Write-Ahead Log (WAL)

The WAL is Parallax's durability guarantee. Every mutation is written to the WAL and fsync()'d before being applied to the MemTable. If the process crashes, the WAL replays to reconstruct the MemTable.

On-Disk Format

WAL data lives in {data_dir}/wal/. Each segment file is named wal-{index:08}.pxw (e.g., wal-00000000.pxw).

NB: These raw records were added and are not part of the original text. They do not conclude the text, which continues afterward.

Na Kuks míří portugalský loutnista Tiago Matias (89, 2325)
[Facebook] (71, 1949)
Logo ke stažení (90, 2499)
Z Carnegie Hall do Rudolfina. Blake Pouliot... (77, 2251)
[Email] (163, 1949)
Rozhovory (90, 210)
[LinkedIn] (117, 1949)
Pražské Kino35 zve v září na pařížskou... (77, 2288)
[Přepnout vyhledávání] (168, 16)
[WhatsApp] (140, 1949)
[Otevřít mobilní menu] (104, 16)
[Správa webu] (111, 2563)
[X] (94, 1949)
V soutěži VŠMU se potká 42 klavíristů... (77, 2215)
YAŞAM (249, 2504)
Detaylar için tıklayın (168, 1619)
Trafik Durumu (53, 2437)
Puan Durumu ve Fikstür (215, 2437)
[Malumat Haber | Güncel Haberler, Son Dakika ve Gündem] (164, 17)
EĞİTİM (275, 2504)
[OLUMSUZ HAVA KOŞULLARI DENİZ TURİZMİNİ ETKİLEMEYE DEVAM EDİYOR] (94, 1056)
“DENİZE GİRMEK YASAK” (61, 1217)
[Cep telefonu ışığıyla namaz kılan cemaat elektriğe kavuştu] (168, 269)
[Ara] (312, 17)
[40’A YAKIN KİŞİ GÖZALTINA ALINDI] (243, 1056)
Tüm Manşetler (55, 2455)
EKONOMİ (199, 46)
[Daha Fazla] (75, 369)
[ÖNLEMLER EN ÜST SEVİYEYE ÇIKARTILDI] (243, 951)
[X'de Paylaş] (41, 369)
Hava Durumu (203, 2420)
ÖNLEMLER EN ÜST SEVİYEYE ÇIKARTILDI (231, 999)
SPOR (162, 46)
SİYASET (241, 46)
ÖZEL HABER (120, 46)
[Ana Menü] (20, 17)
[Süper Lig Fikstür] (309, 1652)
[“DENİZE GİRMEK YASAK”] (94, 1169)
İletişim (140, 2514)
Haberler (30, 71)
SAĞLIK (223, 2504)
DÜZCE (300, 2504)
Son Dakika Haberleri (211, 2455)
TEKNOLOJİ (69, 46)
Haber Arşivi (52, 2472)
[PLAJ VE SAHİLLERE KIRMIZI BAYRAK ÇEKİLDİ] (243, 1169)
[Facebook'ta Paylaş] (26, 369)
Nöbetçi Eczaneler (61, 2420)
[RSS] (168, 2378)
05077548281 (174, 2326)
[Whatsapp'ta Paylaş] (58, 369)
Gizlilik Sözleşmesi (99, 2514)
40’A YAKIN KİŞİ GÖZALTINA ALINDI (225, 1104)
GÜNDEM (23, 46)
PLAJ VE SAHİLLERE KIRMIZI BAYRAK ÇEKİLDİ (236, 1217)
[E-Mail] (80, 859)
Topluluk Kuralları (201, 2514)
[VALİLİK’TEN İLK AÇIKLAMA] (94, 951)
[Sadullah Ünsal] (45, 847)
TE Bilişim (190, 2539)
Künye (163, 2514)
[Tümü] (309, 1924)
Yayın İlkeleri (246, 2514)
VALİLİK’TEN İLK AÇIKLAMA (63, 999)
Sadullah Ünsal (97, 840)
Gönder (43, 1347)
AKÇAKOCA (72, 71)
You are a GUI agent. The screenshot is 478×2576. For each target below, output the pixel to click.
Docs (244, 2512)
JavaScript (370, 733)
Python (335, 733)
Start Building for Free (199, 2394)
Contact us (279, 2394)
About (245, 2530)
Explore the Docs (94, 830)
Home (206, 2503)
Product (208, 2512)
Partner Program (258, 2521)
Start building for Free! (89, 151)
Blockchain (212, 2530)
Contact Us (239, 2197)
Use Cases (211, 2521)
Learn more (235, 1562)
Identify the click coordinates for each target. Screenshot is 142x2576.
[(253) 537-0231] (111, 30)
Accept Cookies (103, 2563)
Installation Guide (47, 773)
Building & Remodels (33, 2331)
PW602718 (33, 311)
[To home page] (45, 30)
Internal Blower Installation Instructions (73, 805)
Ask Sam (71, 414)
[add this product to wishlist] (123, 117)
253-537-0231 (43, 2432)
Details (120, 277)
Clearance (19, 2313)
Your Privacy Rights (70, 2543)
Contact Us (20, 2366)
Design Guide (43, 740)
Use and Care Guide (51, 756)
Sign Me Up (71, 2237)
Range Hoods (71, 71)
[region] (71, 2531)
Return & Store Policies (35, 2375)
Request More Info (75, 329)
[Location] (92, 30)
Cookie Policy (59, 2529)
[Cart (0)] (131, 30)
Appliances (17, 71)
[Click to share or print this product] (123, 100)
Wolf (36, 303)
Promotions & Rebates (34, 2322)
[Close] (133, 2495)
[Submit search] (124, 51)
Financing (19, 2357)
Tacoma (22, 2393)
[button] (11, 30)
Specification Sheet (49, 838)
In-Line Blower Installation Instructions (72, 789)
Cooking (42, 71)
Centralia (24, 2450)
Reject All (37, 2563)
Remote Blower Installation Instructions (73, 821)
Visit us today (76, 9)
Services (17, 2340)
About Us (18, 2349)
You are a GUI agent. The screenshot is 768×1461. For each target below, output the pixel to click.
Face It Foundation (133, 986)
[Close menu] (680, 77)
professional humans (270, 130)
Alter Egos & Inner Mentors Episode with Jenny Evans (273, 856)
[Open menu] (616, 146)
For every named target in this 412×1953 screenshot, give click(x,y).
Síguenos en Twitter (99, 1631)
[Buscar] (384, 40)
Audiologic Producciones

Each entry in a WAL file has this layout (little-endian):

┌──────────┬──────────┬──────────┬────────────┬──────────┐
│ magic(4) │ len(4)   │ seq(8)   │ payload(N) │ crc32(4) │
└──────────┴──────────┴──────────┴────────────┴──────────┘
FieldSizeDescription
magic4 bytes0x50585741 — ASCII "PXWA" (Parallax WAL)
len4 bytesTotal entry length including all fields
seq8 bytesMonotonic sequence number
payloadN bytesSerialized WriteBatch (postcard format)
crc32c4 bytesCRC32C of `(seq bytes

Write Protocol

#![allow(unused)]
fn main() {
pub fn append(&mut self, batch: &WriteBatch) -> Result<u64, WalError> {
    let seq = self.next_seq;
    self.next_seq += 1;

    // Serialize the batch with postcard (compact binary format)
    let payload = postcard::to_allocvec(batch)?;

    // Compute checksum over seq + payload
    let crc = crc32c_combine(seq.to_le_bytes(), &payload);

    // Rotate to a new segment if the active file exceeds MAX_SEGMENT_SIZE
    if self.active_size + entry_len > MAX_SEGMENT_SIZE {
        self.rotate()?;
    }

    // Write all fields
    self.active.write_all(&WAL_MAGIC)?;
    self.active.write_all(&(total_len as u32).to_le_bytes())?;
    self.active.write_all(&seq.to_le_bytes())?;
    self.active.write_all(&payload)?;
    self.active.write_all(&crc.to_le_bytes())?;

    // fsync — this is the durability commit point
    self.active.sync_data()?;

    Ok(seq)
}
}

After sync_data() returns, the entry survives any crash.

Crash Recovery

On startup, WriteAheadLog::recover() replays all WAL segments:

#![allow(unused)]
fn main() {
pub fn recover(&mut self) -> Result<Vec<WriteBatch>, WalError> {
    let mut batches = Vec::new();
    for segment_file in self.sorted_segment_files()? {
        let entries = self.read_segment(&segment_file)?;
        for entry in entries {
            // Verify magic
            if entry.magic != WAL_MAGIC { return Err(WalError::Corruption(...)); }
            // Verify checksum (INV-S05)
            if !verify_crc32c(entry.seq, &entry.payload, entry.crc32c) {
                // Stop at first corrupt entry
                tracing::warn!("WAL corruption detected at seq {}", entry.seq);
                break;
            }
            let batch = postcard::from_bytes(&entry.payload)?;
            batches.push(batch);
        }
    }
    Ok(batches)
}
}

INV-S05: A corrupt WAL entry stops recovery at that point. All entries before it are applied; the corrupt entry and everything after are discarded. This may result in losing the most recent write if the process crashed during fsync(). This is correct — the write was not acknowledged to the caller yet.

Segment Rotation

When the active WAL segment exceeds MAX_SEGMENT_SIZE (default: 64MB):

  1. sync_data() the active file
  2. Close the active file handle
  3. Open a new file: wal-{next_index:08}.pxw
  4. Set the new file as active

Old WAL segments are retained until after a successful MemTable flush to a .pxs segment. At that point, WAL segments covered by the segment are safe to delete.

Group Commit (v0.2)

For high-throughput ingestion, individual fsync() calls are expensive (~100μs on NVMe). Group commit batches multiple WriteBatches into a single fsync():

100 batches × 1 fsync = 100× write throughput
vs.
100 batches × 100 fsyncs = 100× latency overhead

Group commit is planned for v0.2. The current v0.1 implementation does one fsync() per WriteBatch, which is correct and suitable for all but the highest-throughput ingestion scenarios.

Inspecting WAL Files

WAL files are binary and not human-readable directly. Use the CLI to inspect the current state of the engine rather than reading WAL files:

parallax stats --data-dir /var/lib/parallax

A future parallax wal dump command is planned for v0.2 debugging.